Subíamos depois ao belvedere e mostrava-me o salão de honra, nos altos do torreão. Pendiam do tecto caixotões de santos, a ameaçar ruína, alguns a desabar por causa das humidades. Finalmente levava-me à capela, onde a santa, à minha frente, se desfraldava num pedestal.
Depois contava-me a história. Que D. Luís se foi ao Brasil, ao ouro, no tempo dele. Que era capitão da armada real, e provedor dos quintos de el-rei em Vila Rica de Ouro Preto, nas minas de Sabará.
- O muito e o pouco passava-lhe pela mão! Era de el-rei, mas quem parte e reparte... - sugeria o Gastão, sem avançar.
- D. Luís tinha em casa uma escrava da Mina, por quem se apaixonou. E trouxe, no regresso a Lisboa, a mulatinha Angélica, que vemos nestes quadros. "Mercê que fez Nossa Senhora, no Instituidor, vendo-se em perigo de morte no sertão do Brasil, em jornada de 900 légoas às Minas do Ouro". E lá estava um dragão pintalgado, a soprar fogo ao fidalgo em terror. "Milagre que fez Nosso Senhor... no mar da Bahía...". E era um barco a adornar, a vela já perdida, o fidalgo no convés a amparar a mulatinha.

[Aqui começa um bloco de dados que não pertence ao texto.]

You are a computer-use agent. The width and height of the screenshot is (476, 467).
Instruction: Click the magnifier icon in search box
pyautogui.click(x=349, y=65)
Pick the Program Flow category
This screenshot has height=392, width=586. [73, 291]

- D. Luís era de Santa Marta de Penaguião. E ao ver-se em aflição, prometeu erguer à Senhora da Penha de França esta capela. Ao lado do solar, e dum convento franciscano que não chegou a existir. Onde o meu cavalo parar, aí o santuário hei-de levantar! O cavalo é que escolheu este lugar! - concluía o Gastão.
Mostrava-me depois, num livro dum letrado, que o fidalgo tomara ordens sacras ao fazer sessenta anos, que a mulatinha morreu sem descendência no ano em que assaltaram a Bastilha, e que o Solar dos Brasis é testemunho da boa aplicação em Portugal do ouro de Sabará. Eu sempre vi neste lugar apenas mais um túmulo, entre muitos, onde embalsamaram Portugal. Mas nunca cheguei a dizê-lo ao Gastão.

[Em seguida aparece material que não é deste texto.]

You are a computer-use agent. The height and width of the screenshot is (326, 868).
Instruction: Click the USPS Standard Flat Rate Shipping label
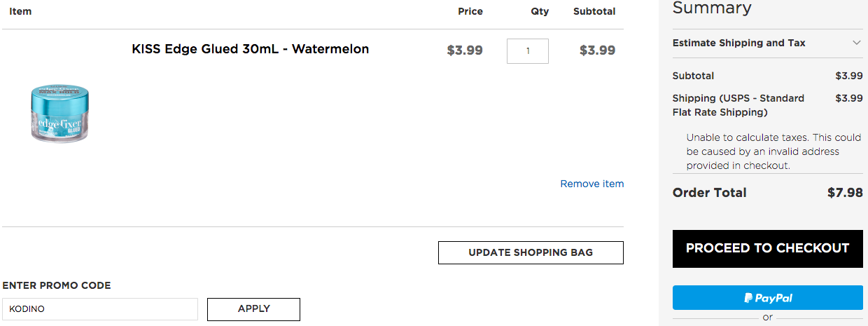(739, 105)
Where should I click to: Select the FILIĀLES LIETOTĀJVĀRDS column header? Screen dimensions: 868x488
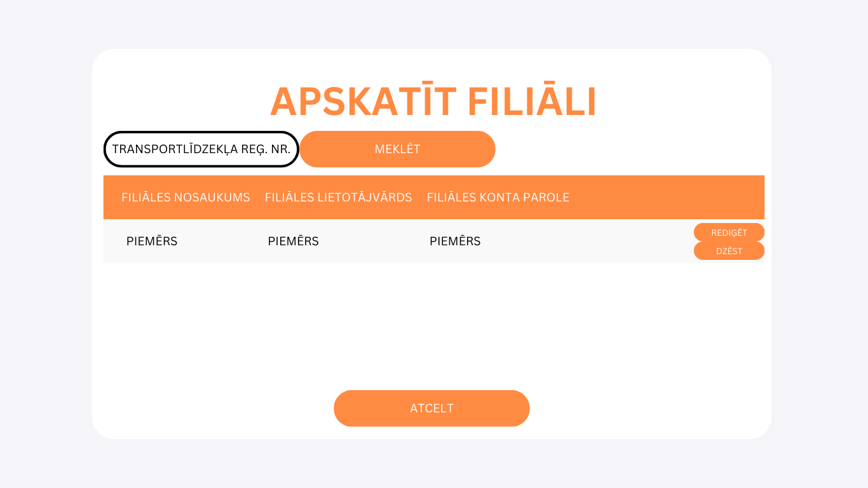[x=338, y=198]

Não sei se os caixotões acabaram por cair, ou se a madona continua lá, a voar no pedestal. Quando há dias voltei ao Solar dos Brasis o Gastão tinha acabado de morrer. E o IPPAR pôs um telhado novo nos altos do torreão, e trancou as portas e as janelas com grades de ferro chumbadas na ombreira.
Fica-me a pena de não ter assaltado a madona, numa noite de inverno. Mas ainda bem que o Gastão foi embora, sem saber a verdade.